**DIRECTIONS FOR THIS TASK**
Would you quote the material below from its first line through the line containing "Sort by the", exactly and with both ends included?

BEGIN INFORMATION SUPPLIED

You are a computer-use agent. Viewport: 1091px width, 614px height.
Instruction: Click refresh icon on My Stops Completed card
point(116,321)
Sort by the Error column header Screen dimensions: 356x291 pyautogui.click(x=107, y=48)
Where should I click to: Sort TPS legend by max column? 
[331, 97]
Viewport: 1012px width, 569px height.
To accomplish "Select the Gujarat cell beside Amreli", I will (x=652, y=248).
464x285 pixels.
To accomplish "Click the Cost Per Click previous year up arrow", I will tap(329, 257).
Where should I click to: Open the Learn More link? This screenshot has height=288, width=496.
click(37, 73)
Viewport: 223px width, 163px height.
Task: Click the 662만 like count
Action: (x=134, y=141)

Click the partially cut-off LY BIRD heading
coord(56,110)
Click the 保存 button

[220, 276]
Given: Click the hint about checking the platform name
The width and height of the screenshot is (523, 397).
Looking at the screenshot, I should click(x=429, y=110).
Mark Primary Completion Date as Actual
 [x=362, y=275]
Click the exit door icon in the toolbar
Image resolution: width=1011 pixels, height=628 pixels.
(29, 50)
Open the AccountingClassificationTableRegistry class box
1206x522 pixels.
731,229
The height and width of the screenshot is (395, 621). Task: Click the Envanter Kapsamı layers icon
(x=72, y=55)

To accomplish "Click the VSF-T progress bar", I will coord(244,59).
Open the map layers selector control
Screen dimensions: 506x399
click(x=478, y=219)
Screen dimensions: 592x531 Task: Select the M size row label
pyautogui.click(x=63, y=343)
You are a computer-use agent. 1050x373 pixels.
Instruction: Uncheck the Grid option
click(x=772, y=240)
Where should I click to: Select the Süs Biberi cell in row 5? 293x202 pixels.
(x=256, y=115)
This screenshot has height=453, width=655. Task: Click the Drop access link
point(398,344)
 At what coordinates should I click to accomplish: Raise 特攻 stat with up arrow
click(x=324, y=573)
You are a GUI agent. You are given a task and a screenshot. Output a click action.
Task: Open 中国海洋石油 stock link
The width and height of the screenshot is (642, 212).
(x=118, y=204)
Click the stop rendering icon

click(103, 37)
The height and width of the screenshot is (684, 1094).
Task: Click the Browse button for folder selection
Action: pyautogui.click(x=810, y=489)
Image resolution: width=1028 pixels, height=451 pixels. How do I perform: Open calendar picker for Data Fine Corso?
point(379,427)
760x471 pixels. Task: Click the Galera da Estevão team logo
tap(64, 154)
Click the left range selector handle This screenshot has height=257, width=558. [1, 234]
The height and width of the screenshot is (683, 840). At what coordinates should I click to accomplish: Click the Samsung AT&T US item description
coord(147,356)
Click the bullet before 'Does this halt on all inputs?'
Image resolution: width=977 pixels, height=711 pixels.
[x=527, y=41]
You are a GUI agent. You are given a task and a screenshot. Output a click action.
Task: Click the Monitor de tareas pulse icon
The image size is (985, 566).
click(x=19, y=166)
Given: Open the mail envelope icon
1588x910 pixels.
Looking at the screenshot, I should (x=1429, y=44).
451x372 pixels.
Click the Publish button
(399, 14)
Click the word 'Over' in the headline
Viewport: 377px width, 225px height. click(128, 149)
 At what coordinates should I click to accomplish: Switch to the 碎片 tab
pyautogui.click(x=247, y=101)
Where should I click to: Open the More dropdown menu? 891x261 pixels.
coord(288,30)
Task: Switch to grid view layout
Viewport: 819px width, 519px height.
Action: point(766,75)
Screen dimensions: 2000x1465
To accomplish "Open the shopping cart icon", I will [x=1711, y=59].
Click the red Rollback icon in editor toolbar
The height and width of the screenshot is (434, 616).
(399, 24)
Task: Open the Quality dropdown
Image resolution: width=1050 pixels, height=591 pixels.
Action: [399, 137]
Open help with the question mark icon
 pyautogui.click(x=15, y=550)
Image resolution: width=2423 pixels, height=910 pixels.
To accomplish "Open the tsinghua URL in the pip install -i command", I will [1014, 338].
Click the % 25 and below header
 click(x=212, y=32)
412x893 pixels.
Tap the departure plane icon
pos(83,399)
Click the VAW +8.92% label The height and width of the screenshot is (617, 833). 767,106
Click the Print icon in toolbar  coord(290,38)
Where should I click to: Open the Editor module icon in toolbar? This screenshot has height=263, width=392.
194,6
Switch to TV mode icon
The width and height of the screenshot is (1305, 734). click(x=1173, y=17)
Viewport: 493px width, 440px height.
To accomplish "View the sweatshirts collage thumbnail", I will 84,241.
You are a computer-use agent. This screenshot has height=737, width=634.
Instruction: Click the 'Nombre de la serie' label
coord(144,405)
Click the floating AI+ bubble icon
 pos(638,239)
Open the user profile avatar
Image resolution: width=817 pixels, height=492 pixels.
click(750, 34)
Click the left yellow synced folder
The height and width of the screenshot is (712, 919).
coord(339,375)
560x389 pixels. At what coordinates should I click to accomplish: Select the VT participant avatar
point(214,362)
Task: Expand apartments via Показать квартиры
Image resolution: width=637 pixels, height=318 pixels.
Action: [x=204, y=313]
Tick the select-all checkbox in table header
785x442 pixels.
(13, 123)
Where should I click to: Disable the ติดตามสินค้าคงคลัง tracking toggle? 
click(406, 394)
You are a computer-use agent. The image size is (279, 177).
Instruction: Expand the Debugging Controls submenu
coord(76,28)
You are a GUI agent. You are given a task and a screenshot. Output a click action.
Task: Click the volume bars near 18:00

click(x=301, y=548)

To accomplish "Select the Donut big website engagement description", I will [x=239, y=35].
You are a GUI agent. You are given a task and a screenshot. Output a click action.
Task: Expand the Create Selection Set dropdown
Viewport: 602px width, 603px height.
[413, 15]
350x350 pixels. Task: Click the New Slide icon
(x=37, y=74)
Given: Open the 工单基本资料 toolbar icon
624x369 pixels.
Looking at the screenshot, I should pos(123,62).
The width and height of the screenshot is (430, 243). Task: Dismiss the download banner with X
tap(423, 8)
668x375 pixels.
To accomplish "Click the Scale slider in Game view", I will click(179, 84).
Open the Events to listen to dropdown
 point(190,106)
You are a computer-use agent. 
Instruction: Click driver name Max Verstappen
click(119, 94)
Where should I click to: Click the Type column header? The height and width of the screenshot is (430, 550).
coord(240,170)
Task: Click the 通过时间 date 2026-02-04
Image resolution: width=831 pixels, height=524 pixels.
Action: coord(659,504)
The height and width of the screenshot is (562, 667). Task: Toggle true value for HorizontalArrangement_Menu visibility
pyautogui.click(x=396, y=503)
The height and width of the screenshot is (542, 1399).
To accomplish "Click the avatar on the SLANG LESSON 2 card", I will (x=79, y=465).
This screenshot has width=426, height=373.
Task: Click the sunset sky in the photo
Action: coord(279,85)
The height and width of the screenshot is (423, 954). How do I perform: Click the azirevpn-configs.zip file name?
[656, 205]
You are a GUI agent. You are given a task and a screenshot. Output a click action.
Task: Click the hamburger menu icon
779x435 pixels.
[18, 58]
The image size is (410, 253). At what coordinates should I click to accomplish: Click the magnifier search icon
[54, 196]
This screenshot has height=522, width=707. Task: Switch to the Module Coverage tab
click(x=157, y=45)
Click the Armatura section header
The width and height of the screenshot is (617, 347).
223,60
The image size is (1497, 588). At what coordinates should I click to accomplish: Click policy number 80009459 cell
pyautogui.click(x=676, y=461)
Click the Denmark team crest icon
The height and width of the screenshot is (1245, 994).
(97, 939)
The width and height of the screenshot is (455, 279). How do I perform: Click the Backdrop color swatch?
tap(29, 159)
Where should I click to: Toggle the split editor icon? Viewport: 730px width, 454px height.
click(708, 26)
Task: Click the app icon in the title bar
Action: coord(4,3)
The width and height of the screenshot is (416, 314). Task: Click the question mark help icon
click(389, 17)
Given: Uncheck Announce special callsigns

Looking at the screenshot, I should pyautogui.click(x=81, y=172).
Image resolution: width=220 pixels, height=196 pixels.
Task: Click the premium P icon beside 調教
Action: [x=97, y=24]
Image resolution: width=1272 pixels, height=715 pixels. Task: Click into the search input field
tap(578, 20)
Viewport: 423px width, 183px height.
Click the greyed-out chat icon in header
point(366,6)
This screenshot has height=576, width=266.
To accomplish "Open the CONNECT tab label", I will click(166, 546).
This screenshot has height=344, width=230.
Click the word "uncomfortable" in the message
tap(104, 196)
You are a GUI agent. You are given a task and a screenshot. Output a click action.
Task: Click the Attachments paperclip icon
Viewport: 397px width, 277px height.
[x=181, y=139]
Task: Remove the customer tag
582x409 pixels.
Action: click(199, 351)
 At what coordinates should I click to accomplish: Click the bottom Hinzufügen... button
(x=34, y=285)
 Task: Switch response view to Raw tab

END INFORMATION SUPPLIED

**TASK ANSWER**
You are a computer-use agent. Viewport: 1091px width, 614px height.
Instruction: Click refresh icon on My Stops Completed card
point(116,321)
Sort by the Error column header Screen dimensions: 356x291 pyautogui.click(x=107, y=48)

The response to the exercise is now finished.